START Text excerpt

Yoshi's bow-fingered gecko
- Conservation status: Least Concern (IUCN 3.1)

Scientific classification
- Kingdom: Animalia
- Phylum: Chordata
- Class: Reptilia
- Order: Squamata
- Suborder: Gekkota
- Family: Gekkonidae
- Genus: Cyrtodactylus
- Species: C. yoshii
- Binomial name: Cyrtodactylus yoshii Hikida, 1990

= Yoshi's bow-fingered gecko =

- Genus: Cyrtodactylus
- Species: yoshii
- Authority: Hikida, 1990
- Conservation status: LC

Species of lizard

Yoshi's bow-fingered gecko (Cyrtodactylus yoshii) is a species of lizard in the family Gekkonidae. The species is endemic to Malaysia.

==Etymology==
The specific name, yoshii, is in honor of Japanese biologist Ryozo Yoshii (died ca. 1999).

==Geographic range==
C. yoshii is found in the Malaysian state of Sabah on the island of Borneo.

END Text excerpt
START Data listing

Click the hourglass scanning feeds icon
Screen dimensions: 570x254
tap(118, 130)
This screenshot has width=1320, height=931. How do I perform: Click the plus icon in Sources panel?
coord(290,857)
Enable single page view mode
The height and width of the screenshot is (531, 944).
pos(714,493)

END Data listing

• _Work order_
According to the gecko article, in which Malaysian state is Cyrtodactylus yoshii found? The lines shown above have nothing to do with the task.

• _Result below_
Sabah, on the island of Borneo.